Over the years, I’ve written a lot of SQL and in that time I’ve learned some tricks to creating better SQL with the goal of making it easier to maintain, and faster.
With all the SQL I had to write, I made an attempt to learn how to do it better. I tried to find articles on the subject. However, a lot of those dealt with the technical nature of the server itself, and could be summarized by saying “Turn on statistics and regenerate them often.” Their examples were also dealing with simple queries. I found very few that just taught you how to write efficient SQL while dealing with complicated queries.
So, I said the old cliche: “I could do this better” and here we are.
I will preface this article with the warning that my background does not come from knowing the innards of the SQL servers.

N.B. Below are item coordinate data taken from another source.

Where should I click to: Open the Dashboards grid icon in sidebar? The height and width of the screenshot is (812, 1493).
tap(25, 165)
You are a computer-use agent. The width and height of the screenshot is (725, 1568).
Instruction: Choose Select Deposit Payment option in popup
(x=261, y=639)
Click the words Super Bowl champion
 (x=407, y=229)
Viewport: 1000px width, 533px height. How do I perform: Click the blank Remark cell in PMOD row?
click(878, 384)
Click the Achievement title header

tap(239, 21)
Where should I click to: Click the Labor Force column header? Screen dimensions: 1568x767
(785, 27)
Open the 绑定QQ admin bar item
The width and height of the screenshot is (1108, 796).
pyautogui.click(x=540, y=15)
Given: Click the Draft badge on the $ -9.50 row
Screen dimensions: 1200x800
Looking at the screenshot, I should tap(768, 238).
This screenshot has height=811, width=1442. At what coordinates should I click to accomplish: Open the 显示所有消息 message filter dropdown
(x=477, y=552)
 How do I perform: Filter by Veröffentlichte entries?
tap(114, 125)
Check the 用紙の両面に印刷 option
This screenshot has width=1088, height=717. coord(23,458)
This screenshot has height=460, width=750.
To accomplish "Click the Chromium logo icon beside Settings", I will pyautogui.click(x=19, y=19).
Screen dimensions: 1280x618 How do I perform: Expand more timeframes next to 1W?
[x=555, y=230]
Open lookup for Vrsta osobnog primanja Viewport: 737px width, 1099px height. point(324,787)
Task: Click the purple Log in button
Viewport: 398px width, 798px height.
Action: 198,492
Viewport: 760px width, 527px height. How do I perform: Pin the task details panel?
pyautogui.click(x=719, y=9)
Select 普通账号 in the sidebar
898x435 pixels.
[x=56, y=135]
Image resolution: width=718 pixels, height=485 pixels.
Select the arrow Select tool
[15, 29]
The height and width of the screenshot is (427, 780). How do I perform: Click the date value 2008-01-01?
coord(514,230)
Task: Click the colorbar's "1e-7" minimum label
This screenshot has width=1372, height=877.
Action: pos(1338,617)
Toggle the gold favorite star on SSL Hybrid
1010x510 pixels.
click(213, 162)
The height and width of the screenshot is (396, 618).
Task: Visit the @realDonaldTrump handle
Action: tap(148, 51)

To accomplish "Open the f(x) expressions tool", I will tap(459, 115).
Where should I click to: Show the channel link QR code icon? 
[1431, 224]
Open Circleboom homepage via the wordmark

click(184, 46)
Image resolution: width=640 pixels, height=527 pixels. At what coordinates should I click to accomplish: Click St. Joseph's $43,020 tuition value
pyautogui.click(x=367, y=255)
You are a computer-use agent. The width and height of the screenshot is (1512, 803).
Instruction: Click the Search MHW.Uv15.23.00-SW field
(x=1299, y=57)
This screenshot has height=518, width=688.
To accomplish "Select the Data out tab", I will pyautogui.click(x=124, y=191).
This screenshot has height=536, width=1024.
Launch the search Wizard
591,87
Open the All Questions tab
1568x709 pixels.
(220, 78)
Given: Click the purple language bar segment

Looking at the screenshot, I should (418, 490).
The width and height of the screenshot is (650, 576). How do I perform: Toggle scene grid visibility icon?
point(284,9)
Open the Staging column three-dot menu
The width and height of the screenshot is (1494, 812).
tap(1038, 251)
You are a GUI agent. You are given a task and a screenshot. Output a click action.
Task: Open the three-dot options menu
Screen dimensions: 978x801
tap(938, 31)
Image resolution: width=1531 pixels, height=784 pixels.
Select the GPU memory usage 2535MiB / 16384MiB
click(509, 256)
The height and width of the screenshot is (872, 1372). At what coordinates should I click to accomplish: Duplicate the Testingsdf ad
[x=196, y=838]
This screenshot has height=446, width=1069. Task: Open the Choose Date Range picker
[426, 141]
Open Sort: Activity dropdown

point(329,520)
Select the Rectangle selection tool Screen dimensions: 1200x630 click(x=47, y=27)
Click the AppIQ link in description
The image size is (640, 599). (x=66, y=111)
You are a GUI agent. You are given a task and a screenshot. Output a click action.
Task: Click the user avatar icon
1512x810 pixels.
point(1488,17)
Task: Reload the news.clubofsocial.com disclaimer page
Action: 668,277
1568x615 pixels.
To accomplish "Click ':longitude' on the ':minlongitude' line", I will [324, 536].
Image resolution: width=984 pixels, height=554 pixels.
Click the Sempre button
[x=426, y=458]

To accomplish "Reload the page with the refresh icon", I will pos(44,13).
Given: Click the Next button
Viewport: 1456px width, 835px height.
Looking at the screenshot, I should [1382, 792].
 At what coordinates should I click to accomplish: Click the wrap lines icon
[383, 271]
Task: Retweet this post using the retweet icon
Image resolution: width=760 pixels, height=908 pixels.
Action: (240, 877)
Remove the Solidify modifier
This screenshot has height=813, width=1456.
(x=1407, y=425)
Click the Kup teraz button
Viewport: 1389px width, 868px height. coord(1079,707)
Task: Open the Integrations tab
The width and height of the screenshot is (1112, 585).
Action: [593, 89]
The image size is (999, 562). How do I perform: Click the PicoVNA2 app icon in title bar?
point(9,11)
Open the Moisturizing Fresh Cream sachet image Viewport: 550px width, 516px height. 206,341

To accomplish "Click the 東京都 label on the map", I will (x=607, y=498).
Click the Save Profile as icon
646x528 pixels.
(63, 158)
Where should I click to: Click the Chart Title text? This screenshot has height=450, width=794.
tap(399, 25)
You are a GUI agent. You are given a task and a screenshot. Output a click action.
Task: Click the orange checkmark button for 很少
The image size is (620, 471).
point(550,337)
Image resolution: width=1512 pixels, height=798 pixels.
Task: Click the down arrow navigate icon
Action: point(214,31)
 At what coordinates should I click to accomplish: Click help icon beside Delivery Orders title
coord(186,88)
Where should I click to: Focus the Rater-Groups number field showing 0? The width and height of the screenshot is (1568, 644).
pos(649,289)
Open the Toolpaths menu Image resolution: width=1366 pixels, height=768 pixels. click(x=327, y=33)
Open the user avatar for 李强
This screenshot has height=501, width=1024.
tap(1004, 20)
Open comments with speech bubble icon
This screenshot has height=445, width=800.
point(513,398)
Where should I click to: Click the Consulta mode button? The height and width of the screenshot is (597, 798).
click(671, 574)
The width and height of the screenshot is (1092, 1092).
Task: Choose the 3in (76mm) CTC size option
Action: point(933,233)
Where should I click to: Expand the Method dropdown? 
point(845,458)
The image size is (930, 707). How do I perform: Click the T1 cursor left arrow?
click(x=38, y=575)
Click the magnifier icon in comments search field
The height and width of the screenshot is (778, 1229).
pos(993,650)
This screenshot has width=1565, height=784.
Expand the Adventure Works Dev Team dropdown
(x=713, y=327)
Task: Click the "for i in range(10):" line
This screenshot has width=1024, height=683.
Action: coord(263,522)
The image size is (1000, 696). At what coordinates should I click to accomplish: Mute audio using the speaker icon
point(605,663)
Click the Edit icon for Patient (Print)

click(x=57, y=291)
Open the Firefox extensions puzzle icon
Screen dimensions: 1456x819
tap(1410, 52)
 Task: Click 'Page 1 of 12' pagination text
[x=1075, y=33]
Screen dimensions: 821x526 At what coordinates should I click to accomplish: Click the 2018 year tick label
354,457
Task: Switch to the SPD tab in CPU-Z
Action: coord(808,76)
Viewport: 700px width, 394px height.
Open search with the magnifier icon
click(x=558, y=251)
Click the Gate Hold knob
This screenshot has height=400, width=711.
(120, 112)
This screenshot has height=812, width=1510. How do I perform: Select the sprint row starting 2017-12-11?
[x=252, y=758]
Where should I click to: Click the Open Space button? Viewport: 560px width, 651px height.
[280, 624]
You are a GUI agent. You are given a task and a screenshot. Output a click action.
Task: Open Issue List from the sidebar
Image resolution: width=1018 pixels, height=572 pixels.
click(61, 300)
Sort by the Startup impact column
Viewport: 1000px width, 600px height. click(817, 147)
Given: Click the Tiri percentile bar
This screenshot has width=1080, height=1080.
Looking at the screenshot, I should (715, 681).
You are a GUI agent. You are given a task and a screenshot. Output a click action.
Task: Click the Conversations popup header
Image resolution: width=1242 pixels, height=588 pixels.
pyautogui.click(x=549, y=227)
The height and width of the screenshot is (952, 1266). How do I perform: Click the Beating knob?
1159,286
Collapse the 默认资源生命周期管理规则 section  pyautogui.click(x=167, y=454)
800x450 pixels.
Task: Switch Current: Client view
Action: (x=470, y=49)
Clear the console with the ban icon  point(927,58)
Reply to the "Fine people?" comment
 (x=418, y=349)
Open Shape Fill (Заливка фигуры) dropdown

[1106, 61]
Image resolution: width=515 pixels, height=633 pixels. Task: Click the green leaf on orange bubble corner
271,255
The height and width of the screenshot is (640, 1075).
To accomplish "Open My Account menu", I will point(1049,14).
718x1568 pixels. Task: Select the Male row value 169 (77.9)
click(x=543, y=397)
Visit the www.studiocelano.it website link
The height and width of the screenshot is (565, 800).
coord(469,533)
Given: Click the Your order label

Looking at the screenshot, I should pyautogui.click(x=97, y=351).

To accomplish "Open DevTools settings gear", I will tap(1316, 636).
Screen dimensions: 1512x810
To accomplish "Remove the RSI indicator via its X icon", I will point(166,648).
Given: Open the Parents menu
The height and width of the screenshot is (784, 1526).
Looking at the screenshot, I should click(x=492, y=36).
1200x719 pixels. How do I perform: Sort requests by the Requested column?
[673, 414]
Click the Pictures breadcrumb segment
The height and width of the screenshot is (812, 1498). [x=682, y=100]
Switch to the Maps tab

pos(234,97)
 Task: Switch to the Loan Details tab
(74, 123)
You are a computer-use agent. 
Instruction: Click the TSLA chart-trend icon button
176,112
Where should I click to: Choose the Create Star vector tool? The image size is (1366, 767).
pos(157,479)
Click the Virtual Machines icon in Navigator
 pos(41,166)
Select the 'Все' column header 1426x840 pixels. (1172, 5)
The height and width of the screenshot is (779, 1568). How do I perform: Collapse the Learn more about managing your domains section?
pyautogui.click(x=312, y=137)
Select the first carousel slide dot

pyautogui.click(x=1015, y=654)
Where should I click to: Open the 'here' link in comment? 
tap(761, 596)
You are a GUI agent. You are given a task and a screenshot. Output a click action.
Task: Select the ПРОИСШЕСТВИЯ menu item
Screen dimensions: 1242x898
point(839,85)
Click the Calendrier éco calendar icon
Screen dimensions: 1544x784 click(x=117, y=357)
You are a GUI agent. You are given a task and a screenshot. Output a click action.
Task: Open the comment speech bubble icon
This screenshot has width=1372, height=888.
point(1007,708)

Most of my knowledge comes from trying different techniques and seeing what happens. And when you see a small change cut the running time to a fraction of what it was, you tend to think that was a good idea. I have accepted the MS SQL optimizer into my life.
A lot of the example here are for very specific circumstances. In actual cases like them you probably wouldn’t care about efficiency because you don’t intend to run it multiple times. The difference between queries taking half a second to run versus 30 seconds to run are minimal when you only run it once. But these contrived examples should give you useful information for queries that you actually will run lots of times.
I have never been comfortable with SQL that is generated by a tool. Maybe it is good for small queries, but as soon as things become complicated, the SQL that is created is unintuitive to follow. If someone has to modify it, or debug it, they may spend a lot of time just trying to figure out what the original intent of the SQL was.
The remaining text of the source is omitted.